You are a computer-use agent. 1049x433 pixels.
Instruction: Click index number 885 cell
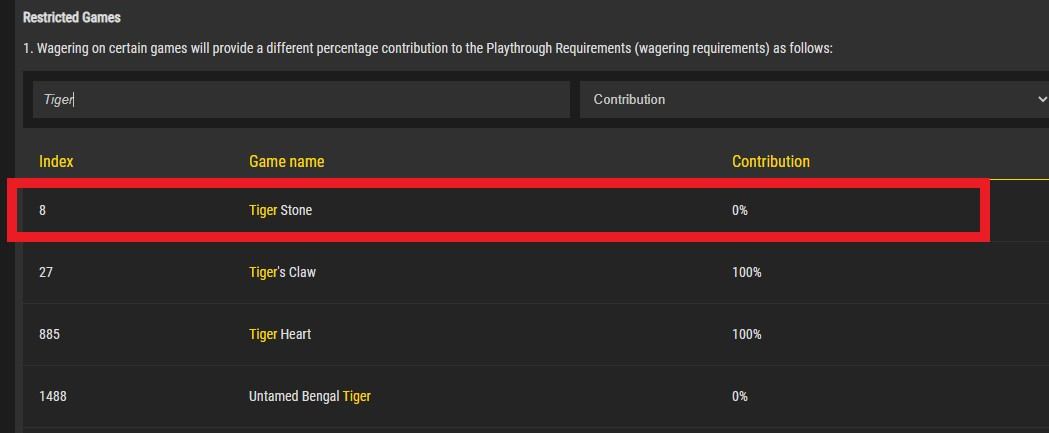pos(49,334)
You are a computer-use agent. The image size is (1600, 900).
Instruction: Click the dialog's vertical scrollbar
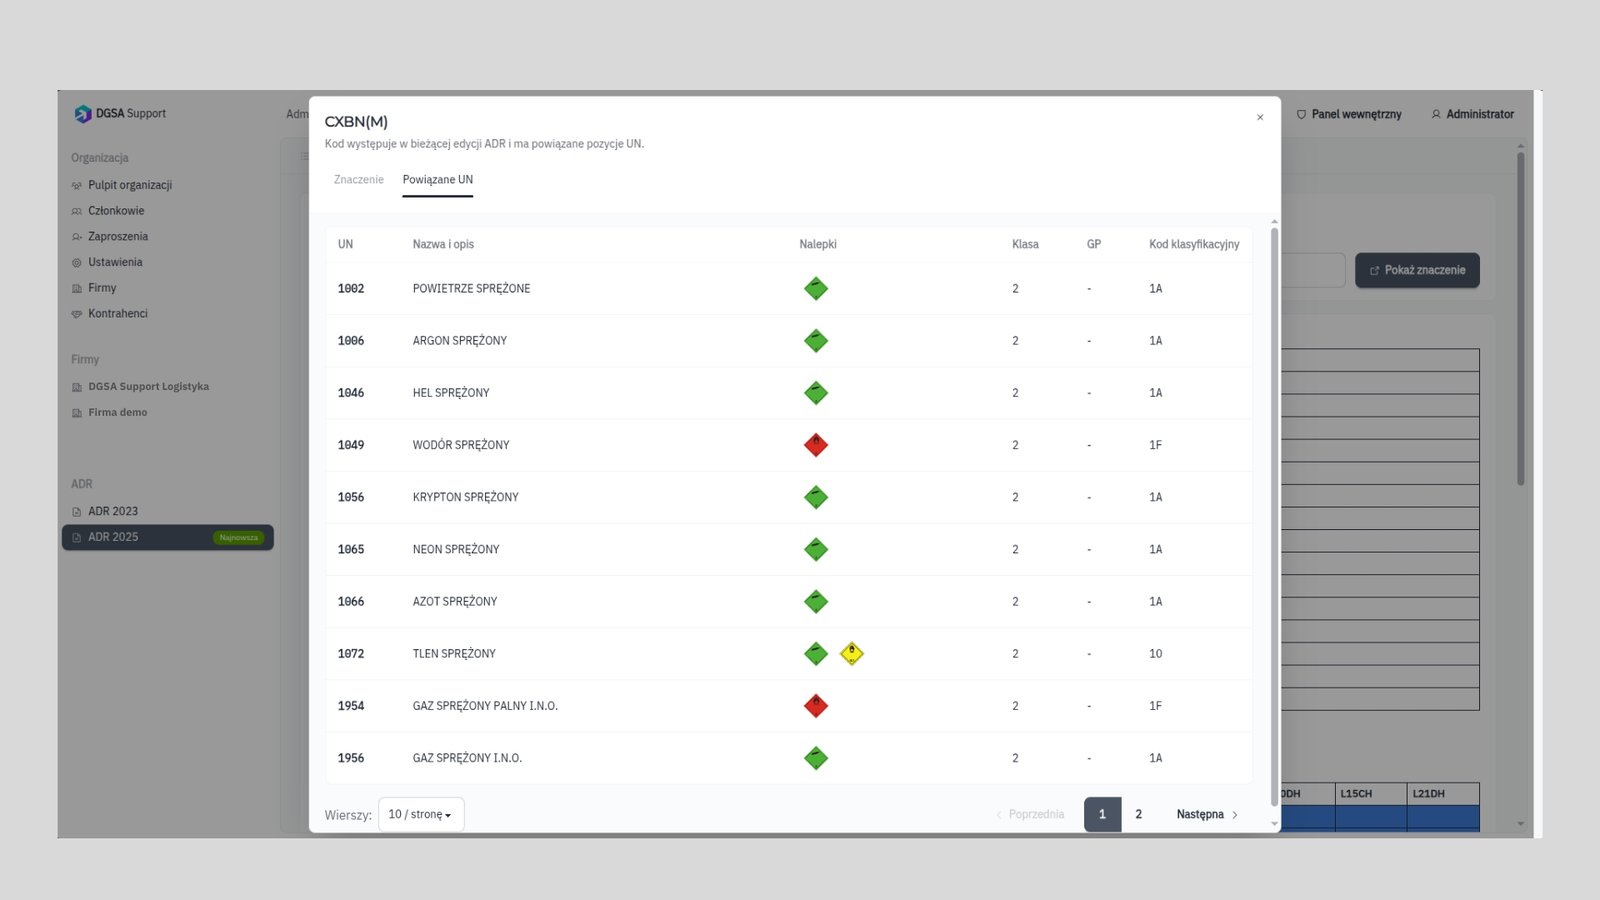coord(1274,515)
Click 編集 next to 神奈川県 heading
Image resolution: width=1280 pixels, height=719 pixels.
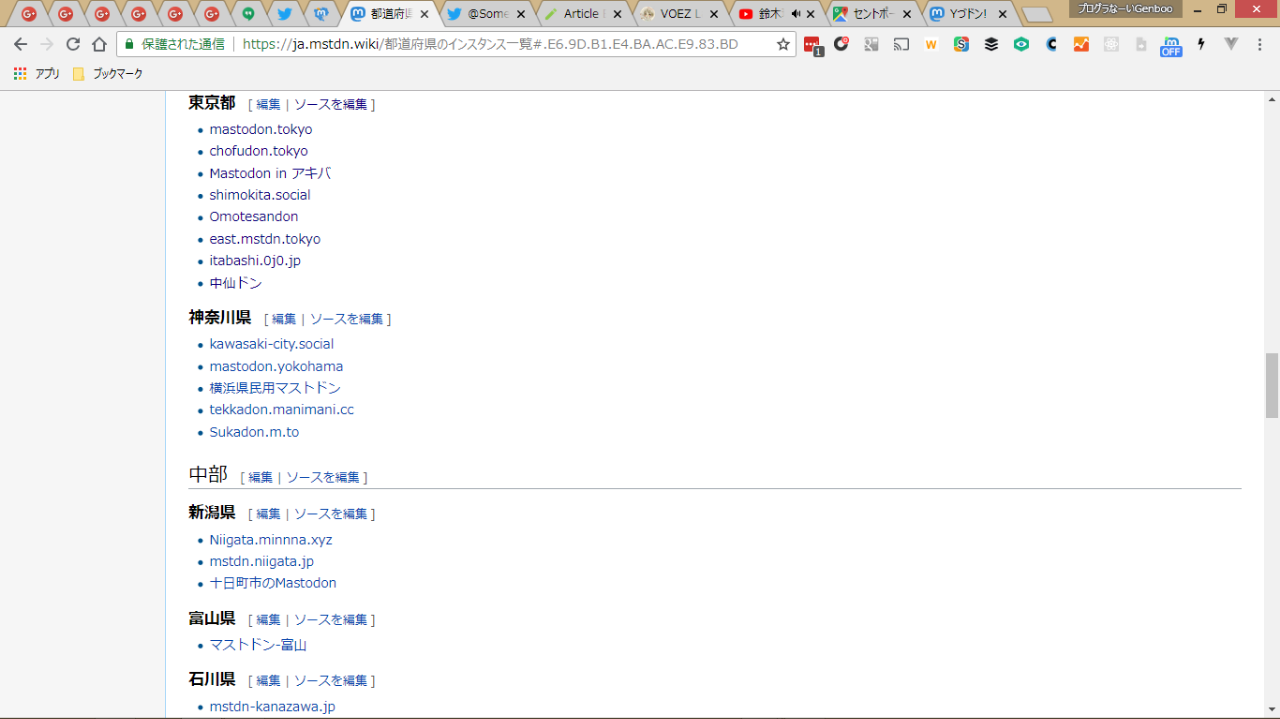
□ □ □ □ □ □ □
■ WHAT YOU ARE ASKED TO DO ■
Tell how many lines of the data above hold the string "agent". The number alone is the answer.

■ ANSWER TO THIS PROBLEM ■
2